Askerlik halkımız için kutsal bir görevdir. Ordu da “Peygamber Ocağı”dır.
İşte bu nedenle analar, babalar, eşler, nişanlılar, gencecik fidanları askere davulla zurnayla gönderirler. Ellerine kına yakarlar. Adları kınalı kuzu olur.
Arkadaşları onları yolcu ederken omuzlarına alırlar. Sokaklar “En büyük asker bizim asker” sesleriyle çınlar.
Kınalı kuzular orduya katılınca evler, evlerin duvarları, işyerleri, işyerlerinin duvarları, arabalar, “O şimdi asker” yazılarıyla donatılır. Bu bir gurur simgesidir. Onur simgesidir.
Silâh altına alınan delikanlı artık vatanın bir parçasıdır. Vatana aittir. Vatanın malıdır. Vatan savunması da onun sorumluluğundadır. Artık o, vatanı için canını vermeye hazırdır. Vatanını canından üstün tutar. Vatan savunması onun için bir namustur, onurdur.
Babalar, analar için de vatan bir namustur, bir onurdur. İşte onun için çocuklarının adını “Vatan, Yurdun” koyarlar. İşte onun için kınalı yavruları şehit düştüğü zaman, “Vatan sağ olsun” derler. İşte onun için eşler, sevgililer gözyaşı dökmezler. Kara saplı bir bıçak gibi dimdik şehit cenazelerinin arkasından yürürler ve onları sonsuzluğa gönderirler.
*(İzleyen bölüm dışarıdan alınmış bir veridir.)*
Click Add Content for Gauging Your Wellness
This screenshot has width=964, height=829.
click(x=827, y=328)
Halk türkülerinde, destanlarında onların yiğitlikleri söylenir:
“Karayılan der ki harbe oturak / Kilis yollarından kelle getirek /Nerde düşman varsa orda bitirek
Vurun Antepliler namus günüdür…”
Yüzyıllardan bu yana halkımıza, ordumuza, egemen olan anlayış, gelenek ve görenek işte bu anlayıştır:
Vatan namustur. Vatan sevdadır.
İşte bu nedenledir ki emperyalistler bugüne değin ülkemize yan gözle dahi bakamamışlardır.
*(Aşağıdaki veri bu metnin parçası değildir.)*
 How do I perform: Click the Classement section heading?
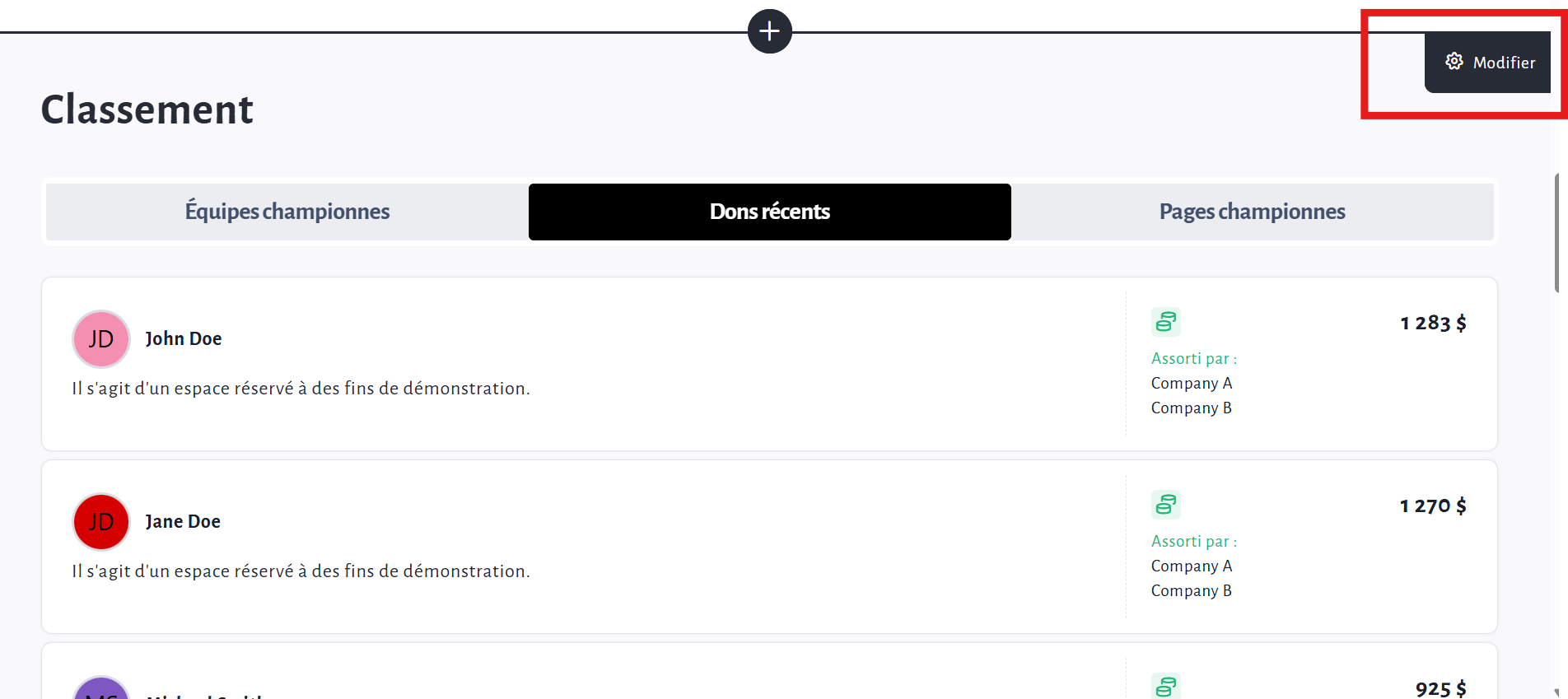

Askerlik demek, vatan, millet, ordu bütünleşmesi demektir.
Bir “kadın memesine vatan satan vatansızlar” bu duyguyu anlayamazlar. Bu duyguyu 3-4 yüzyıllık yoz bir tarihe sahip olan yağmacı Amerikan yönetimi ve onun yerli işbirlikçileri de anlayamazlar. Bu duyguyu, vatan kavramından yoksun, işkenceci, paralı askerler ise hiç anlayamaz ve bu nedenle işgal ettikleri tüm topraklardan yenilgiyle çıkmak zorunda kalırlar.
Emperyalizmin önündeki en büyük engel işte bu Türk ulusunun ruhuna, kanına canına işleyen vatan sevgisidir. Yani ordu, millet, vatan bütünleşmesidir. Bu nedenle ne yapıp edip bu düşünceyi ulusun belleğinden silmek gerekir.
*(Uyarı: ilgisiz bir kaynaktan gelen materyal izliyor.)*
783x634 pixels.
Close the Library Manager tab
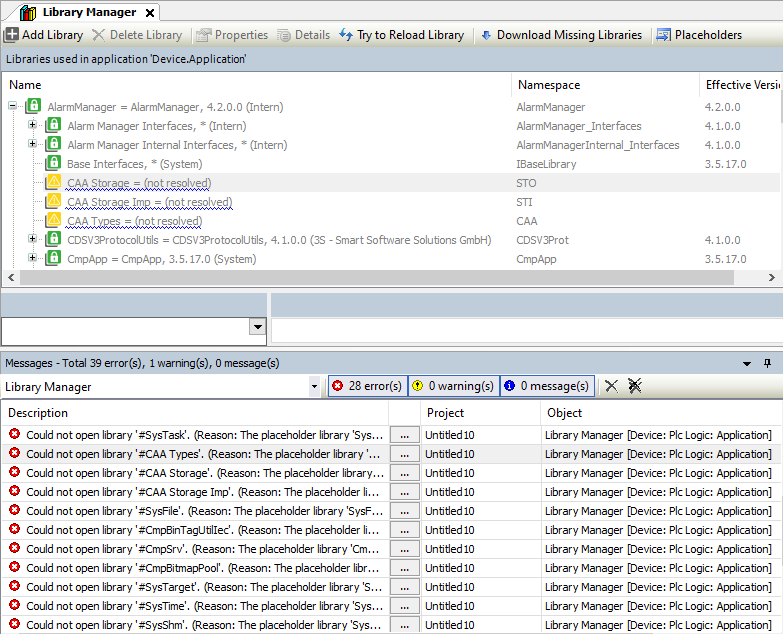[149, 13]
Şu günlerde Amerika, AKP aracılığı ile “bedelli askerlik”, “vicdani ret” gibi girişimlerle bu planı uygulama alanına koymaya hazırlanmaktadır. Türk ordusunu, Türk askerini, onun özgürlük ve tam bağımsızlık geleneğini yok etme mücadelesi vermekte; “Paralı asker, yoksul asker” bölünmesi ile ulusu birbirine düşürmeye çalışmaktadır.
BOP Eşbaşkanı da ona yardımcı olmaktadır. Recep Tayyip Erdoğan, bu girişimiyle bir taşla birkaç kuş vurma hevesindedir. Öncelikle velinimeti, efendisi, kendisini iktidar yapan ABD’nin emirlerini yerine getirip, BOP uygulamasının önündeki en büyük engeli ortadan kaldırma hevesine düşmüştür.
İkincisi, bedelli askerlikten toplanan paralarla bozulan, zayıflayan ve kriz ortamına giren ekonomiye yeni bir kan, can getirmek, bu arada bazı çevrelere de yeni kazanç kapıları açma çabasındadır.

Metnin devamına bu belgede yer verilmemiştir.